Importante: Consulta siempre a tu veterinario antes de utilizar cualquier remedio casero, ya que algunos pueden ser contraproducentes o interactuar con otros tratamientos.

Prevención: Claves para una Piel Sana

Además del tratamiento, la prevención es fundamental para mantener la piel de tu perro sana y reducir el riesgo de picazón:

  • Control antipulgas y garrapatas regular.
  • Alimentación de alta calidad: Una dieta equilibrada y nutritiva es esencial para la salud de la piel.
  • Baños regulares: Utiliza champús suaves y específicos para perros.
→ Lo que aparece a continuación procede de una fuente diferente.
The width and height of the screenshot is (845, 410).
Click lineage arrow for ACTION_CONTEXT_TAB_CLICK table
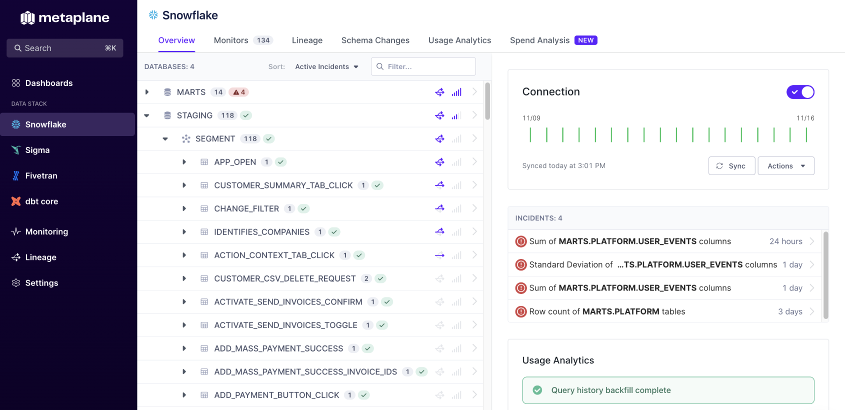click(x=440, y=256)
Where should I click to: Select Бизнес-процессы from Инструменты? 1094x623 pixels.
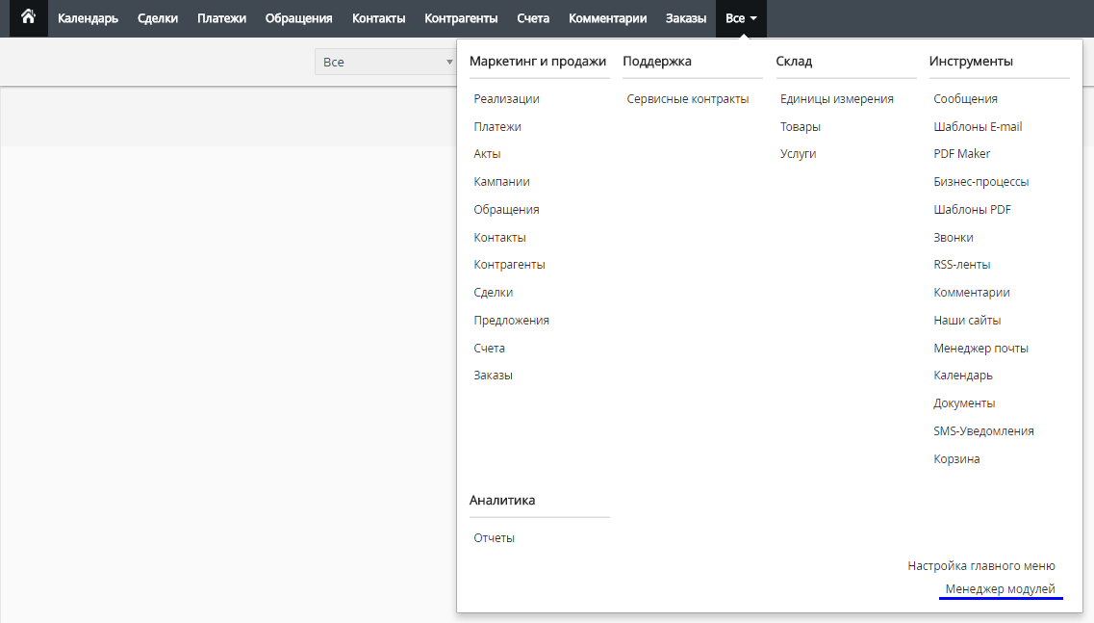(980, 182)
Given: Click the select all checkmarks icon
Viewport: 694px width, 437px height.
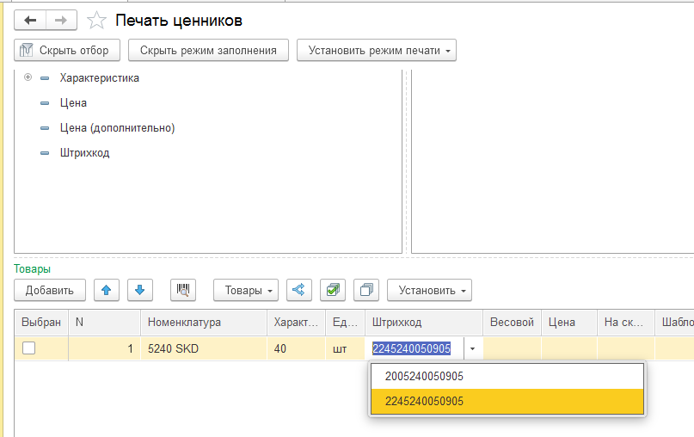Looking at the screenshot, I should tap(333, 290).
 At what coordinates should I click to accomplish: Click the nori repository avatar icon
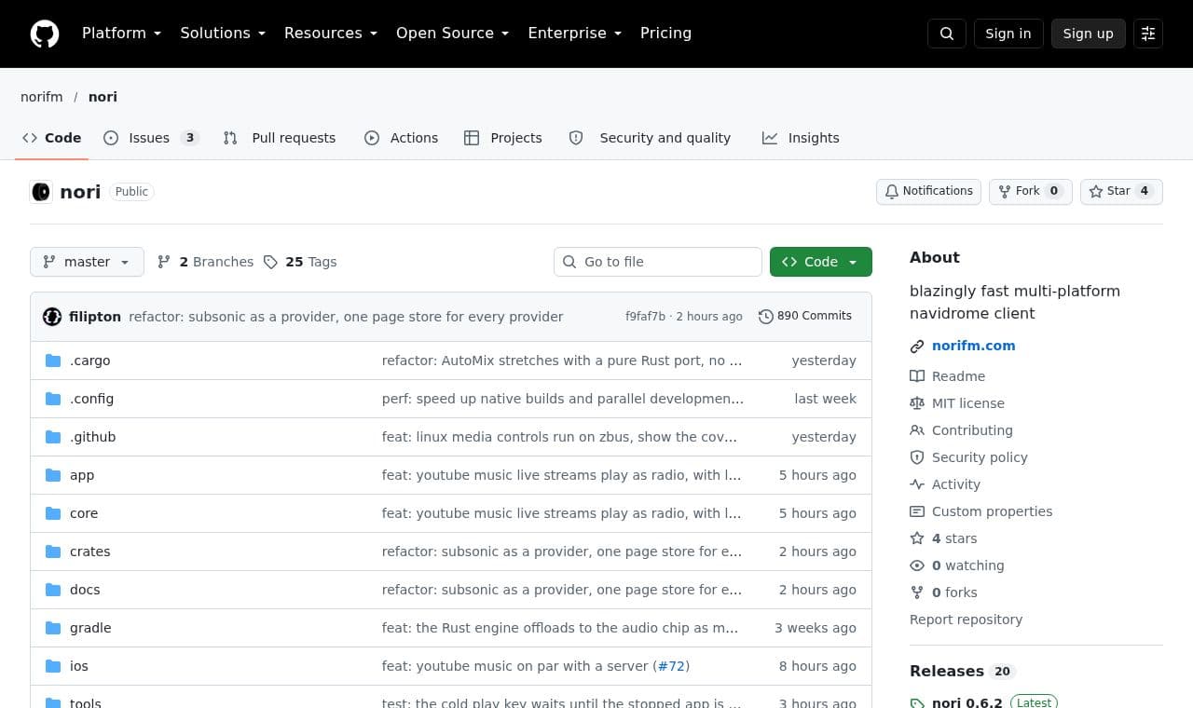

Evita bañar a tu perro con demasiada frecuencia, ya que esto puede resecar la piel.
  • Cepillado regular: Ayuda a eliminar el pelo muerto y la suciedad, y estimula la circulación sanguínea.
  • Humedad adecuada: Mantén un ambiente húmedo en casa, especialmente durante los meses de invierno.
  • Visitas veterinarias regulares: Para detectar y tratar cualquier problema de piel de forma temprana.

En resumen, el rascado y el mordisqueo excesivo en perros pueden tener múltiples causas. La clave para proporcionar alivio a tu perro es identificar la causa subyacente con la ayuda de un veterinario y seguir el tratamiento recomendado. Con una combinación de tratamiento médico, remedios caseros (con precaución) y medidas preventivas, puedes ayudar a mantener la piel de tu perro sana y libre de picazón.